Marriage rates supposedly are on the decline. According to statistic that 50 percent of first marriages end in divorce, that number has remained unchanged for the past 30 years.
Since, when divorce does happen, it results in difficulties for adults as well as children. For adults, divorce can be one of life’s most stressful life events. The decision to divorce often is met with ambivalence and uncertainty about the future. If children are involved, they may experience negative effects such as denial, feelings of abandonment, anger, blame, guilt, preoccupation with reconciliation, and acting out.
While divorce may be necessary and the healthiest choice for some, others may wish to try to salvage whatever is left of the union. When couples encounter problems or issues, they may wonder when it is appropriate to seek marriage counseling.
Here are a few reasons for marriage counseling:
1. Communication has become negative. Once communication has deteriorated, often it is hard to get it going back in the right direction. Negative communication can include anything that leaves one partner feeling depressed, insecure, disregarded, or wanting to withdraw from the conversation, or the tone of a conversation.
Remember, Negative communication can also include any communication that not only leads to hurt feelings, but emotional or physical abuse, as well as nonverbal communication.
2. When one or both has had an affair. Recovering from an affair is not impossible, but it takes a lot of work. It takes commitment and a willingness to forgive and move forward. There is no magic formula for recovering from such case. But if both individuals are committed to the therapy process and are being honest, the marriage may be salvaged.
3. When the couple is only “pretending” married couple. If there is a lack of communication, conversation and intimacy or any other elements the couple feels are important and they feel they just “co-exist,” this may be an indication that a skilled clinician can help sort out what is missing and how to get it back.
4. When partners have strong differences in something. When a couple begins to experience discord and they are aware of the discord, but they just don’t know how to fix it. A skilled specialist may to help them moving in the right direction.
5. When one partner begins to act out on negative feelings. Negative feelings such as resentment or disappointment can turn into hurtful, sometimes harmful behaviors. This may result in that the partner would purposefully do things the spouse to feel the same pain he felt, which was counterproductive. A skilled clinician can help the couple sort out negative feelings and find ways to express them.

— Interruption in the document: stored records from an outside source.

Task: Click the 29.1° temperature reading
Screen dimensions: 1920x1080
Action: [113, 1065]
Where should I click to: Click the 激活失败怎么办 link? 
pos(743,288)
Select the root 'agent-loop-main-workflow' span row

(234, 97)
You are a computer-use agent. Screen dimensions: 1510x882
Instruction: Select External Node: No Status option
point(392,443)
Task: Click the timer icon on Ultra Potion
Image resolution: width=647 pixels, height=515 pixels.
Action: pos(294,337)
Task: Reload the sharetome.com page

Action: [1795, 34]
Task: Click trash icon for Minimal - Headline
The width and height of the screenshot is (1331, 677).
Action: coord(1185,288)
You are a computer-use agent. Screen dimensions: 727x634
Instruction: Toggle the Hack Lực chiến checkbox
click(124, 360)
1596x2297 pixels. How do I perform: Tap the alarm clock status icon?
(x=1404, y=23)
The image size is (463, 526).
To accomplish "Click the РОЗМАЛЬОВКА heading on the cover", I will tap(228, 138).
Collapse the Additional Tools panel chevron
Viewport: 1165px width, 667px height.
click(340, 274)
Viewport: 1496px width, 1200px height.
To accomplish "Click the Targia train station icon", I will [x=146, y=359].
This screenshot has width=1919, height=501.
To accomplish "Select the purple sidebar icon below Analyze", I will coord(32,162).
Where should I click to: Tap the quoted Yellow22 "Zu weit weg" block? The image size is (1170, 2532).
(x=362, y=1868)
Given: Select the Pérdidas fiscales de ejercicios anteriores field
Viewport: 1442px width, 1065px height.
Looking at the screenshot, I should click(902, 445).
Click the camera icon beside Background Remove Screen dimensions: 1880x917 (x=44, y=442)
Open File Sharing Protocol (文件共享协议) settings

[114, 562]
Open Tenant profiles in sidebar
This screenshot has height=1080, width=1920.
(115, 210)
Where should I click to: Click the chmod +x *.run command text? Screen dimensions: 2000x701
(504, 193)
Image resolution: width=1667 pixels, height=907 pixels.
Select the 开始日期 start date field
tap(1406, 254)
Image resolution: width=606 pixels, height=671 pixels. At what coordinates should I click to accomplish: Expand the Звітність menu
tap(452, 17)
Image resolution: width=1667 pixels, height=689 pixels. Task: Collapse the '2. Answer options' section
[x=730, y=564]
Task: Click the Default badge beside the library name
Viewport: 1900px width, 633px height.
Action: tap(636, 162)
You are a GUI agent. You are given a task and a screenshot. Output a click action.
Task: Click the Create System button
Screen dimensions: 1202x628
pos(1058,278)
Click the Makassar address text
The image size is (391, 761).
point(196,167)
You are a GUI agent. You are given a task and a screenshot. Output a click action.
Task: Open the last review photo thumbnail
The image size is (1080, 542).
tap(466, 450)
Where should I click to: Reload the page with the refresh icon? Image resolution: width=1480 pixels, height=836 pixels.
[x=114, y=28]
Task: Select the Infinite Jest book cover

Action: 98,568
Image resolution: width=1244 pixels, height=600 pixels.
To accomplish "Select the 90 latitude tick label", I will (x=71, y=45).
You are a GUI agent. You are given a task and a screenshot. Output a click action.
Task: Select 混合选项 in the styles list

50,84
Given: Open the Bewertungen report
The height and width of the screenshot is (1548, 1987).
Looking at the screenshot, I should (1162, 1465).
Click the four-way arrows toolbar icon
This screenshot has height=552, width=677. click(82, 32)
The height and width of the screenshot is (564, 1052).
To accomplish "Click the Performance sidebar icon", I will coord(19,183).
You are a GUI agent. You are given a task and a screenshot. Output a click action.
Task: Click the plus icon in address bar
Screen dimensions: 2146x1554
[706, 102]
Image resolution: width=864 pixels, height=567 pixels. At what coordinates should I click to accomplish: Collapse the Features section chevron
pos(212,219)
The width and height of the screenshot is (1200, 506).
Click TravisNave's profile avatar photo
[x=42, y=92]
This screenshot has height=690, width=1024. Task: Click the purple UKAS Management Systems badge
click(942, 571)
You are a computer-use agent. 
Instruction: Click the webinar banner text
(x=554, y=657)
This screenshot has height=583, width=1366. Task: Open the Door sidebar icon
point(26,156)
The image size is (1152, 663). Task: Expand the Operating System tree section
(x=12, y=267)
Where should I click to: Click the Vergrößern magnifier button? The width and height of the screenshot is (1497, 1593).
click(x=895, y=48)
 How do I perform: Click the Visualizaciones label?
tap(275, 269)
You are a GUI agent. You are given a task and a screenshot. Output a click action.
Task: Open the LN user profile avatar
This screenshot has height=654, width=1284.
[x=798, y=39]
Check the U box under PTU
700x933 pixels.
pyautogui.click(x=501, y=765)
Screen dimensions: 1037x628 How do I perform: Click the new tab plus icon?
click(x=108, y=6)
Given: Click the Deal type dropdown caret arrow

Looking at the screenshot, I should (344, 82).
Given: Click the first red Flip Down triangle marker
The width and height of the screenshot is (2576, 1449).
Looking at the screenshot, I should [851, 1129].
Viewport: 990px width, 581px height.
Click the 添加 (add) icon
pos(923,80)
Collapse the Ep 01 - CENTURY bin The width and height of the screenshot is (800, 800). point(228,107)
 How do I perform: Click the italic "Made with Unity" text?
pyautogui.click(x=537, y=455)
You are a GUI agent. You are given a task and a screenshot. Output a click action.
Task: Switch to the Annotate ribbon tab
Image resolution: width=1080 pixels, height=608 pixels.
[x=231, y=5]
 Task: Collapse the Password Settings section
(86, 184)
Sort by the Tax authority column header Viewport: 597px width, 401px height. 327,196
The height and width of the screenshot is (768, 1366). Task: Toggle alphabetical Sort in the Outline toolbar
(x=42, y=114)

6. When appears decision to stay separately. When a couple argues, a break often is very helpful. However, when a timeout turns into an overnight stay away from home or eventually leads to a temporary separation, this may indicate a need for counseling. Spending time away from home does not usually resolve the situation. Instead, it reinforces the thought that time away is helpful, often leading to more absences.
7. Couple is staying together for the sake of the children. If a couple feels it is wise to stay together for the sake of the children, it may help to involve an objective third party. Often couples believe that they are doing the right thing when staying together actually is detrimental to the children. On the contrary, if the couple is able to resolve issue and move toward a positive, healthy relationship, this may be the best decision for all involved.
All marriages are not salvageable. In the process of marriage counseling, some couples may discover it is healthier for them to be apart. However, for those relationships that can be salvaged, and for those couples willing to commit to the process, marriage counseling may be able to remind them why they fell in love and keep them that way.